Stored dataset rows
-- begin --

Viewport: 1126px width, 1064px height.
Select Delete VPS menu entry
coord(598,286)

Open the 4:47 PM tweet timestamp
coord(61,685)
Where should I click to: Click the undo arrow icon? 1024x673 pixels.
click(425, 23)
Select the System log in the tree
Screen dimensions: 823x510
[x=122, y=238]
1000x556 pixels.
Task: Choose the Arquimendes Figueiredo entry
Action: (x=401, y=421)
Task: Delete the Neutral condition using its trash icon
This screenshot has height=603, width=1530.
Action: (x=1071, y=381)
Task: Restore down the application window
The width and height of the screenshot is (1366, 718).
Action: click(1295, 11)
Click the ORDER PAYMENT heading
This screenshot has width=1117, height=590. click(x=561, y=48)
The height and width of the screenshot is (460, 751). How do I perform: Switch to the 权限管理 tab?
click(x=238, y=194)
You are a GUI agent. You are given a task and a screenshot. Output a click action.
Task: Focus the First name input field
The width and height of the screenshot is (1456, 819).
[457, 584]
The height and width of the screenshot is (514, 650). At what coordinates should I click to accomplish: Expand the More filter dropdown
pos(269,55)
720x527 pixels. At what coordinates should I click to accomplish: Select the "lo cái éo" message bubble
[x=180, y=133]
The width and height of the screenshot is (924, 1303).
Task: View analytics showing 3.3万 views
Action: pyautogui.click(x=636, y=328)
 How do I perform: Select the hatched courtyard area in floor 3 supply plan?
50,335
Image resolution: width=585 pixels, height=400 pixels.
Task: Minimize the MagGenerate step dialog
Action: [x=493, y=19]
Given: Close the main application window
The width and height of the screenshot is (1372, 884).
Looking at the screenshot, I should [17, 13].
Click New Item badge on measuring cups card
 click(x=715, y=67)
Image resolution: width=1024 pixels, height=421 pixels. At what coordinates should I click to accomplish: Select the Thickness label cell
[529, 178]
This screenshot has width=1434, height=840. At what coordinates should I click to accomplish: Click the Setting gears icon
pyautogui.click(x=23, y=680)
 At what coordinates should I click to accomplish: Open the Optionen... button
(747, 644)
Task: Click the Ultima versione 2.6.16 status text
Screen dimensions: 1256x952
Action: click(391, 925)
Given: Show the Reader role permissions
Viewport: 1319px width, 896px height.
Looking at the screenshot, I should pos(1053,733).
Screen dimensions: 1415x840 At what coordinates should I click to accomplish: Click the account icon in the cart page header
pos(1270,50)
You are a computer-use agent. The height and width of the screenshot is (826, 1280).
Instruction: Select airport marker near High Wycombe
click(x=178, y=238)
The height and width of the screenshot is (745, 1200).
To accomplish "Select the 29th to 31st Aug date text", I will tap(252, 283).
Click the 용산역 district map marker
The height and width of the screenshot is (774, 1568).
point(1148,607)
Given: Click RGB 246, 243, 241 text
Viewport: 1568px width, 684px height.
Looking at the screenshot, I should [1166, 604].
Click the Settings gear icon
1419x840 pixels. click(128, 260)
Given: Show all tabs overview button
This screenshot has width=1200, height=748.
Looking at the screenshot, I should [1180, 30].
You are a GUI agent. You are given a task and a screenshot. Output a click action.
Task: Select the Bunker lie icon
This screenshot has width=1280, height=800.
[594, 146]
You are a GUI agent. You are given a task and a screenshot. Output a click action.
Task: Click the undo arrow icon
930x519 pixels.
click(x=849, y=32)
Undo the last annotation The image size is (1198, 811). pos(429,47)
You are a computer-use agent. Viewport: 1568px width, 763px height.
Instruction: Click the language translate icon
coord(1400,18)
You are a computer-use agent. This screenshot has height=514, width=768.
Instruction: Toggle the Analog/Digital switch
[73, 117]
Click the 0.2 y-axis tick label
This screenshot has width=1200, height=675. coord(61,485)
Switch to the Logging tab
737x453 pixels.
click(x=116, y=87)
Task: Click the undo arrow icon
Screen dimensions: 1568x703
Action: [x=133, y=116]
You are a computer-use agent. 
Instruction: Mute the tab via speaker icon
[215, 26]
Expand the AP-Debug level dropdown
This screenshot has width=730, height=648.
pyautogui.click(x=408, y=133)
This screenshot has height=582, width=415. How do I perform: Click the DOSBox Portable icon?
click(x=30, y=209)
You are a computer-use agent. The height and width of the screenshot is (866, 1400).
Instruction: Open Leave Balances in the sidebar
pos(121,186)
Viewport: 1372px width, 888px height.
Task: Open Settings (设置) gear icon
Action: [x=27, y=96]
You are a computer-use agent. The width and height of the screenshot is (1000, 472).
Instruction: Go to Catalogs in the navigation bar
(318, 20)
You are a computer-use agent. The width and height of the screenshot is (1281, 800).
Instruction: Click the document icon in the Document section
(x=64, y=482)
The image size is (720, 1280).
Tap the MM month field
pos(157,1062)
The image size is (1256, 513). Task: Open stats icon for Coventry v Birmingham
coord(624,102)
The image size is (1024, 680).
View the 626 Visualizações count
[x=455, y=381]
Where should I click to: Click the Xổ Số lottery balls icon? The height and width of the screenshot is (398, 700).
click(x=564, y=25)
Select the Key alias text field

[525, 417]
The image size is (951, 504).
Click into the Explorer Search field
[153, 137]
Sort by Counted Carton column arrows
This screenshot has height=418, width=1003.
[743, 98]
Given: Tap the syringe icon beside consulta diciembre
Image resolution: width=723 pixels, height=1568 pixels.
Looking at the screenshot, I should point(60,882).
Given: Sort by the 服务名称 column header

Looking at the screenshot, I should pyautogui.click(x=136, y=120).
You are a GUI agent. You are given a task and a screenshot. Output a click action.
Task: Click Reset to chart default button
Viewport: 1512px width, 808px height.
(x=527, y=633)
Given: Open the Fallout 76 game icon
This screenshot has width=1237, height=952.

-- end --

*Directions for this task*:
Please switch "GUI agent" to "screen assistant" everywhere it appears in the rows above, and repeat those rows with nothing else changed.

*In response*:
Viewport: 1126px width, 1064px height.
Select Delete VPS menu entry
coord(598,286)

Open the 4:47 PM tweet timestamp
coord(61,685)
Where should I click to: Click the undo arrow icon? 1024x673 pixels.
click(425, 23)
Select the System log in the tree
Screen dimensions: 823x510
[x=122, y=238]
1000x556 pixels.
Task: Choose the Arquimendes Figueiredo entry
Action: (x=401, y=421)
Task: Delete the Neutral condition using its trash icon
This screenshot has height=603, width=1530.
Action: (x=1071, y=381)
Task: Restore down the application window
The width and height of the screenshot is (1366, 718).
Action: click(1295, 11)
Click the ORDER PAYMENT heading
This screenshot has width=1117, height=590. click(x=561, y=48)
The height and width of the screenshot is (460, 751). How do I perform: Switch to the 权限管理 tab?
click(x=238, y=194)
You are a screen assistant. You are given a task and a screenshot. Output a click action.
Task: Focus the First name input field
The width and height of the screenshot is (1456, 819).
[457, 584]
The height and width of the screenshot is (514, 650). At what coordinates should I click to accomplish: Expand the More filter dropdown
pos(269,55)
720x527 pixels. At what coordinates should I click to accomplish: Select the "lo cái éo" message bubble
[x=180, y=133]
The width and height of the screenshot is (924, 1303).
Task: View analytics showing 3.3万 views
Action: pyautogui.click(x=636, y=328)
 How do I perform: Select the hatched courtyard area in floor 3 supply plan?
50,335
Image resolution: width=585 pixels, height=400 pixels.
Task: Minimize the MagGenerate step dialog
Action: [x=493, y=19]
Given: Close the main application window
The width and height of the screenshot is (1372, 884).
Looking at the screenshot, I should [17, 13].
Click New Item badge on measuring cups card
 click(x=715, y=67)
Image resolution: width=1024 pixels, height=421 pixels. At what coordinates should I click to accomplish: Select the Thickness label cell
[529, 178]
This screenshot has width=1434, height=840. At what coordinates should I click to accomplish: Click the Setting gears icon
pyautogui.click(x=23, y=680)
 At what coordinates should I click to accomplish: Open the Optionen... button
(747, 644)
Task: Click the Ultima versione 2.6.16 status text
Screen dimensions: 1256x952
Action: click(391, 925)
Given: Show the Reader role permissions
Viewport: 1319px width, 896px height.
Looking at the screenshot, I should pos(1053,733).
Screen dimensions: 1415x840 At what coordinates should I click to accomplish: Click the account icon in the cart page header
pos(1270,50)
You are a computer-use agent. The height and width of the screenshot is (826, 1280).
Instruction: Select airport marker near High Wycombe
click(x=178, y=238)
The height and width of the screenshot is (745, 1200).
To accomplish "Select the 29th to 31st Aug date text", I will tap(252, 283).
Click the 용산역 district map marker
The height and width of the screenshot is (774, 1568).
point(1148,607)
Given: Click RGB 246, 243, 241 text
Viewport: 1568px width, 684px height.
Looking at the screenshot, I should [1166, 604].
Click the Settings gear icon
1419x840 pixels. click(128, 260)
Given: Show all tabs overview button
This screenshot has width=1200, height=748.
Looking at the screenshot, I should [1180, 30].
You are a screen assistant. You are given a task and a screenshot. Output a click action.
Task: Select the Bunker lie icon
This screenshot has width=1280, height=800.
[594, 146]
You are a screen assistant. You are given a task and a screenshot. Output a click action.
Task: Click the undo arrow icon
930x519 pixels.
click(x=849, y=32)
Undo the last annotation The image size is (1198, 811). pos(429,47)
You are a computer-use agent. Viewport: 1568px width, 763px height.
Instruction: Click the language translate icon
coord(1400,18)
You are a computer-use agent. This screenshot has height=514, width=768.
Instruction: Toggle the Analog/Digital switch
[73, 117]
Click the 0.2 y-axis tick label
This screenshot has width=1200, height=675. coord(61,485)
Switch to the Logging tab
737x453 pixels.
click(x=116, y=87)
Task: Click the undo arrow icon
Screen dimensions: 1568x703
Action: [x=133, y=116]
You are a computer-use agent. 
Instruction: Mute the tab via speaker icon
[215, 26]
Expand the AP-Debug level dropdown
This screenshot has width=730, height=648.
pyautogui.click(x=408, y=133)
This screenshot has height=582, width=415. How do I perform: Click the DOSBox Portable icon?
click(x=30, y=209)
You are a computer-use agent. The height and width of the screenshot is (866, 1400).
Instruction: Open Leave Balances in the sidebar
pos(121,186)
Viewport: 1372px width, 888px height.
Task: Open Settings (设置) gear icon
Action: [x=27, y=96]
You are a computer-use agent. The width and height of the screenshot is (1000, 472).
Instruction: Go to Catalogs in the navigation bar
(318, 20)
You are a computer-use agent. The width and height of the screenshot is (1281, 800).
Instruction: Click the document icon in the Document section
(x=64, y=482)
The image size is (720, 1280).
Tap the MM month field
pos(157,1062)
The image size is (1256, 513). Task: Open stats icon for Coventry v Birmingham
coord(624,102)
The image size is (1024, 680).
View the 626 Visualizações count
[x=455, y=381]
Where should I click to: Click the Xổ Số lottery balls icon? The height and width of the screenshot is (398, 700).
click(x=564, y=25)
Select the Key alias text field

[525, 417]
The image size is (951, 504).
Click into the Explorer Search field
[153, 137]
Sort by Counted Carton column arrows
This screenshot has height=418, width=1003.
[743, 98]
Given: Tap the syringe icon beside consulta diciembre
Image resolution: width=723 pixels, height=1568 pixels.
Looking at the screenshot, I should point(60,882).
Given: Sort by the 服务名称 column header

Looking at the screenshot, I should pyautogui.click(x=136, y=120).
You are a screen assistant. You are given a task and a screenshot. Output a click action.
Task: Click Reset to chart default button
Viewport: 1512px width, 808px height.
(x=527, y=633)
Given: Open the Fallout 76 game icon
This screenshot has width=1237, height=952.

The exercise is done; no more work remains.